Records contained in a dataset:
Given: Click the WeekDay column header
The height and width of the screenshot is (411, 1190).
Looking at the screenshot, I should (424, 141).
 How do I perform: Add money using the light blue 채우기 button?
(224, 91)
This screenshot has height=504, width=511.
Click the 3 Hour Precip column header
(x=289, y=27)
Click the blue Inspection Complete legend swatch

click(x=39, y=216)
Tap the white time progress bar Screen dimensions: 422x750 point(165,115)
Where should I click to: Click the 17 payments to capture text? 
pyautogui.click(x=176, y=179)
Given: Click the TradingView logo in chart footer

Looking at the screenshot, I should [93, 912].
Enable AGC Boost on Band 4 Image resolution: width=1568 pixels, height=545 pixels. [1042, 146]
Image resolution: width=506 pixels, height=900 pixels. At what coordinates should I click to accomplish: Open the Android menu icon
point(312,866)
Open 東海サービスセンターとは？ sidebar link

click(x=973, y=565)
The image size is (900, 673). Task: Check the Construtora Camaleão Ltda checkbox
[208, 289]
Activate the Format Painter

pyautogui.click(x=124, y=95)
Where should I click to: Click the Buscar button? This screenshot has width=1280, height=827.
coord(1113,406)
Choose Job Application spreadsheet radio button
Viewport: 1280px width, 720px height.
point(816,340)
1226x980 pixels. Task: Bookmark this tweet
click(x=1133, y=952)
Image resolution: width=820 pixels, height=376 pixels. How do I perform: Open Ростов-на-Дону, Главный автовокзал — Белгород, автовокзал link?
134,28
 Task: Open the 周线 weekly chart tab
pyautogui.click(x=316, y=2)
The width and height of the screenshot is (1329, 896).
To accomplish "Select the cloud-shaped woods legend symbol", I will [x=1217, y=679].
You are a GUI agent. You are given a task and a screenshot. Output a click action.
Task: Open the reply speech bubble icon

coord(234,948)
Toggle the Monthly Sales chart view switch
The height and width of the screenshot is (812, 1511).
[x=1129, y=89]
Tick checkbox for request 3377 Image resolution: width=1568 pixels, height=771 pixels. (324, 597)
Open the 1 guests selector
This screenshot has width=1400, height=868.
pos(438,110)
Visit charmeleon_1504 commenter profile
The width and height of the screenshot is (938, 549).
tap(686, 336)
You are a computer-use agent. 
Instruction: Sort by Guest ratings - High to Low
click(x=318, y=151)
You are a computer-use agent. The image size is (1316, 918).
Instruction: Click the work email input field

Task item: Select every line in the records above that contains the word "computer".

Exercise response:
You are a computer-use agent. 
You are a computer-use agent. The image size is (1316, 918).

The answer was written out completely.